**Given records**
-.-.-

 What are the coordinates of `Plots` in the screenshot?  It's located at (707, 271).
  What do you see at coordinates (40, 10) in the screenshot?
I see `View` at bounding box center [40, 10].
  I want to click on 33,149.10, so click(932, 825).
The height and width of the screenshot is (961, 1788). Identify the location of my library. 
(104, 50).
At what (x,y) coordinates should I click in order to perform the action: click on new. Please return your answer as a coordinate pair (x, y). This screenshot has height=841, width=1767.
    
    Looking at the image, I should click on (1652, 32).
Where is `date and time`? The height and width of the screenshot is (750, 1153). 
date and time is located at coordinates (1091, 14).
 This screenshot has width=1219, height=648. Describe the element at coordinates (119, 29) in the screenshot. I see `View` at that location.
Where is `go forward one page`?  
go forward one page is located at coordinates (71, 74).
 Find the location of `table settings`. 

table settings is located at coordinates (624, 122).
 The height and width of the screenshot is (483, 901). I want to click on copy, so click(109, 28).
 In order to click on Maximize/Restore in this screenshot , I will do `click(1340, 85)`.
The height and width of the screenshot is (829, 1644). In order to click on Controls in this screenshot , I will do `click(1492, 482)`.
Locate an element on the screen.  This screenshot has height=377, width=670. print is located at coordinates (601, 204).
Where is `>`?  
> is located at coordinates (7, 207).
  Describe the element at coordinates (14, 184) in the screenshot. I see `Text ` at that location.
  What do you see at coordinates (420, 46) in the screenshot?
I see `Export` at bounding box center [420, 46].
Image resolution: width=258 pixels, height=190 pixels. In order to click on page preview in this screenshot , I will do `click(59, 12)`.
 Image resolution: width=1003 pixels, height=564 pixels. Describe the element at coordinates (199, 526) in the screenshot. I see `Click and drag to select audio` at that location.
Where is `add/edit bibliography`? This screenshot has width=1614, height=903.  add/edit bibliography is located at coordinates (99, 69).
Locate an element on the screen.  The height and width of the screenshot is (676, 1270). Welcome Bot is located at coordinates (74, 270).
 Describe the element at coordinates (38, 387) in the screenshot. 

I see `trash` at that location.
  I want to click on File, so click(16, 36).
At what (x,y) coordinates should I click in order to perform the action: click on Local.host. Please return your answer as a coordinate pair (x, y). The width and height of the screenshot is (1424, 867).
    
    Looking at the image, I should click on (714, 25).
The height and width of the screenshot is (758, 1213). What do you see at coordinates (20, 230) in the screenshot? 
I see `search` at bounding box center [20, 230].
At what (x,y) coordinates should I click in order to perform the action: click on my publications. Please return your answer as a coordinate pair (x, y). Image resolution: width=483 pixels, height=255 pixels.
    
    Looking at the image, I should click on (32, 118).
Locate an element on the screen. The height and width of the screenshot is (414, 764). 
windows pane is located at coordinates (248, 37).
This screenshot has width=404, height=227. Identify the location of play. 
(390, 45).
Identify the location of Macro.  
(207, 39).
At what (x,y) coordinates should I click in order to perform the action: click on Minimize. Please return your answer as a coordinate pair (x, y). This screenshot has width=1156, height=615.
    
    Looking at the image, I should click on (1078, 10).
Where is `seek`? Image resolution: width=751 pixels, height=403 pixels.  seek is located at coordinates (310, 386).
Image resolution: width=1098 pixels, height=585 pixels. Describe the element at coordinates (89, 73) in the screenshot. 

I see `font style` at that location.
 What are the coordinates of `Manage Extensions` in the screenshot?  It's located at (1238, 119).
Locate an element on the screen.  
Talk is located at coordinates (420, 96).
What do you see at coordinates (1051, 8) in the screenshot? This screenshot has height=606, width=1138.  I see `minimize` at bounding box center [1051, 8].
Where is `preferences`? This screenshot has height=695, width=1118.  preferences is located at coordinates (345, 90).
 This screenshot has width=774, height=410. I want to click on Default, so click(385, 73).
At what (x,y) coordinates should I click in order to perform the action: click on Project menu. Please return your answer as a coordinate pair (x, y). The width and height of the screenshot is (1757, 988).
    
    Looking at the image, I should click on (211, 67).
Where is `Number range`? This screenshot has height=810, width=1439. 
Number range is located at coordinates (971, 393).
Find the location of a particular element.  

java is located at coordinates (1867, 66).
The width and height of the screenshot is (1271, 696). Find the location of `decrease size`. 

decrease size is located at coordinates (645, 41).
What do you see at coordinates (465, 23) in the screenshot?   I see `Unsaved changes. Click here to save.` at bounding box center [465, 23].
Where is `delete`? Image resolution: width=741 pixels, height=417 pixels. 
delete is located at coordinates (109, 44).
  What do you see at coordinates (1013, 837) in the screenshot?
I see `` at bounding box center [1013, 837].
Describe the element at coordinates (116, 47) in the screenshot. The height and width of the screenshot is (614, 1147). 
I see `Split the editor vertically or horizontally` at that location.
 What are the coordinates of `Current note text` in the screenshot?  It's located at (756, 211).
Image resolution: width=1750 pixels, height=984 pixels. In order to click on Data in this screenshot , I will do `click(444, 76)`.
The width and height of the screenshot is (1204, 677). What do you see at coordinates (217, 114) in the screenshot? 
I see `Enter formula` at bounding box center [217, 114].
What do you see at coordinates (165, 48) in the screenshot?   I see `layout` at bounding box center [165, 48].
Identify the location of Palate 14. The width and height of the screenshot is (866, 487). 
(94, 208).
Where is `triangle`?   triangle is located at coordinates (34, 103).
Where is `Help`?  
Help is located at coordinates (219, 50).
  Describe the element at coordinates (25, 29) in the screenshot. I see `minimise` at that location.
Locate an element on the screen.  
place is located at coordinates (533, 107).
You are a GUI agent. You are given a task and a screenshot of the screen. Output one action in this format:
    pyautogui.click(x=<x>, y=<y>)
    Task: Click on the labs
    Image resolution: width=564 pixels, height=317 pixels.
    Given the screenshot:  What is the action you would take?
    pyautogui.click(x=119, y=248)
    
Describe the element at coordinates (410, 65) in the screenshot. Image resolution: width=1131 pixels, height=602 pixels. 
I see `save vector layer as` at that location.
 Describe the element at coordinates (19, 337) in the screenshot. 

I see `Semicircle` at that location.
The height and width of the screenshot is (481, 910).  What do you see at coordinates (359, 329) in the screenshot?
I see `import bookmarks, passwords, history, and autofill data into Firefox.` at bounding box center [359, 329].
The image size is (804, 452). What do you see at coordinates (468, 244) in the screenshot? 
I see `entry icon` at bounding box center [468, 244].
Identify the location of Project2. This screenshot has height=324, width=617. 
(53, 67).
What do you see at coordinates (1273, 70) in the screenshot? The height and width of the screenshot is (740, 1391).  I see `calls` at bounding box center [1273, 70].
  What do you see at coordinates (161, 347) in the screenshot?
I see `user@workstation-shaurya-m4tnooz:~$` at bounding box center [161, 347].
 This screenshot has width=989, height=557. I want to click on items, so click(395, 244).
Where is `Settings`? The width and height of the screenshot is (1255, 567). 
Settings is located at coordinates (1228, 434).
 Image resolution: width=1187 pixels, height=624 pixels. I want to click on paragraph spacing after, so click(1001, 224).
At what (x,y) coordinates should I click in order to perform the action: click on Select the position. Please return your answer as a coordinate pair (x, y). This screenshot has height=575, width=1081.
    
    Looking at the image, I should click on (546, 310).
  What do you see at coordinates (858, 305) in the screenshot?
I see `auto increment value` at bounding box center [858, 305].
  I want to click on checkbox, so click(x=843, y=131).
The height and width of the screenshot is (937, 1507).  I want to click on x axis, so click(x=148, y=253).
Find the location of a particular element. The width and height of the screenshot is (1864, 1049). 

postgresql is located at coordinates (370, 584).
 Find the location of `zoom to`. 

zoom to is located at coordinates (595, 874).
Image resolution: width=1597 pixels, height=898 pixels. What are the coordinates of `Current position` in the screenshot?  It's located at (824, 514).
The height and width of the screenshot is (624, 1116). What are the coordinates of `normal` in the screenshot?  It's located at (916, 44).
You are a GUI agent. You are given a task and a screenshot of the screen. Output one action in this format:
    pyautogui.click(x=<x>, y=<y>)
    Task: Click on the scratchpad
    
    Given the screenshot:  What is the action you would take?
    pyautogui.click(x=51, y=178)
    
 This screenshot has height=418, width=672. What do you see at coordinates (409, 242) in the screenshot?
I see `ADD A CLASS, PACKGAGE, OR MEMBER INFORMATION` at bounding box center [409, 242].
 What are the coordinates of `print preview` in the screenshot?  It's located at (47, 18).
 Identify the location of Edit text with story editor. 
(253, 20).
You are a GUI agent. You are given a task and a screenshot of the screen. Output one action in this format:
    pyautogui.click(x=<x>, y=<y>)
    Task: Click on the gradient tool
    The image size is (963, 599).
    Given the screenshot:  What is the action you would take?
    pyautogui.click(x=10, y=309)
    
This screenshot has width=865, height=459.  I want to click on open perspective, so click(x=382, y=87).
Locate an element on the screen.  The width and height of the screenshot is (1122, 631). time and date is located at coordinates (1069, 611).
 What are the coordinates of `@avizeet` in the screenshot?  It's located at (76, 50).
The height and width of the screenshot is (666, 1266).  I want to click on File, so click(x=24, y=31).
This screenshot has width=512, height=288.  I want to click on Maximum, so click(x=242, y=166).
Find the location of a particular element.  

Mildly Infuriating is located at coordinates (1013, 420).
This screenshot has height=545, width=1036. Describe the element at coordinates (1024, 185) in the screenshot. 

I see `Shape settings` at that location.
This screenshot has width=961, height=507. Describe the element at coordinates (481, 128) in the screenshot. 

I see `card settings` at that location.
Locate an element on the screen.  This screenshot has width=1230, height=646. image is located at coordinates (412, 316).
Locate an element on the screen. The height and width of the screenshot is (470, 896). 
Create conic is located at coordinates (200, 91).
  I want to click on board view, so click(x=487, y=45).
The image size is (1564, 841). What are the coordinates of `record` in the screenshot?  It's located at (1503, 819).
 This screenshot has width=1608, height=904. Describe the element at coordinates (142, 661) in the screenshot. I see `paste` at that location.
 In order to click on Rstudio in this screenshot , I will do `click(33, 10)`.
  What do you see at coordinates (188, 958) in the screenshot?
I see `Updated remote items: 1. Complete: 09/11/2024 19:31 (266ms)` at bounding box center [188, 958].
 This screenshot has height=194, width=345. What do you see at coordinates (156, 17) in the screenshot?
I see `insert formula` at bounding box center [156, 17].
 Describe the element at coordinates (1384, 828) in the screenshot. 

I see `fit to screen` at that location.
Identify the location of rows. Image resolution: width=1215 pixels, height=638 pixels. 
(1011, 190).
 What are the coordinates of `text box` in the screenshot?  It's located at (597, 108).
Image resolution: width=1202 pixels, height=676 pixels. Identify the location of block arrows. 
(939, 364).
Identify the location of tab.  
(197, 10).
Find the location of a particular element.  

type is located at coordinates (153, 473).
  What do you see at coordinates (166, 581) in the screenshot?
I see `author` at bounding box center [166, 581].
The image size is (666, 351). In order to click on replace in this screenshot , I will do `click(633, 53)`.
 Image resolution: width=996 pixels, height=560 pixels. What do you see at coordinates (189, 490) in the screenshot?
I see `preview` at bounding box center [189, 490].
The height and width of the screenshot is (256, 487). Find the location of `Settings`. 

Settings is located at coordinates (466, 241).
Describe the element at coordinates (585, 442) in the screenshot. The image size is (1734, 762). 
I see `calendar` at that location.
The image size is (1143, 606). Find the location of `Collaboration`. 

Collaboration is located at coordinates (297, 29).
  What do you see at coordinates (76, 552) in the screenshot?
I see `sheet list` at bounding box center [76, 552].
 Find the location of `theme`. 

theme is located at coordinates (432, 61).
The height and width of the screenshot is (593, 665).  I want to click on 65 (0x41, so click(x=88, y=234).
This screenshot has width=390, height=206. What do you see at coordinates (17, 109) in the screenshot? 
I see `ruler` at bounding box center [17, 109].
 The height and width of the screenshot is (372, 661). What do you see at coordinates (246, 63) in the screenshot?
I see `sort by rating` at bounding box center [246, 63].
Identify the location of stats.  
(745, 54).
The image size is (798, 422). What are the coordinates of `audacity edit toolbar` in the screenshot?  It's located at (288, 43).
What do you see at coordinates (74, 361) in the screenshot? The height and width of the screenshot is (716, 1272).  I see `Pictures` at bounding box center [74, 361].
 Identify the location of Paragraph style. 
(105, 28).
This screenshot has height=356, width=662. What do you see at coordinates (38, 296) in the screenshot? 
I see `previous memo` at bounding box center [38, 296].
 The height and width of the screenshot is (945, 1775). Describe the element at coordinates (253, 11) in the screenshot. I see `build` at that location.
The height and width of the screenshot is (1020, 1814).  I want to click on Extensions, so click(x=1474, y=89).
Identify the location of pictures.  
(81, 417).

-.-.-

**Description of the task**
Copy the records from the line containing "Identify the location of rows." through the line containing "The height and width of the screenshot is (593, 665)." without any changes.

**Reply**
Identify the location of rows. Image resolution: width=1215 pixels, height=638 pixels. 
(1011, 190).
 What are the coordinates of `text box` in the screenshot?  It's located at (597, 108).
Image resolution: width=1202 pixels, height=676 pixels. Identify the location of block arrows. 
(939, 364).
Identify the location of tab.  
(197, 10).
Find the location of a particular element.  

type is located at coordinates (153, 473).
  What do you see at coordinates (166, 581) in the screenshot?
I see `author` at bounding box center [166, 581].
The image size is (666, 351). In order to click on replace in this screenshot , I will do `click(633, 53)`.
 Image resolution: width=996 pixels, height=560 pixels. What do you see at coordinates (189, 490) in the screenshot?
I see `preview` at bounding box center [189, 490].
The height and width of the screenshot is (256, 487). Find the location of `Settings`. 

Settings is located at coordinates (466, 241).
Describe the element at coordinates (585, 442) in the screenshot. The image size is (1734, 762). 
I see `calendar` at that location.
The image size is (1143, 606). Find the location of `Collaboration`. 

Collaboration is located at coordinates (297, 29).
  What do you see at coordinates (76, 552) in the screenshot?
I see `sheet list` at bounding box center [76, 552].
 Find the location of `theme`. 

theme is located at coordinates (432, 61).
The height and width of the screenshot is (593, 665).  I want to click on 65 (0x41, so click(x=88, y=234).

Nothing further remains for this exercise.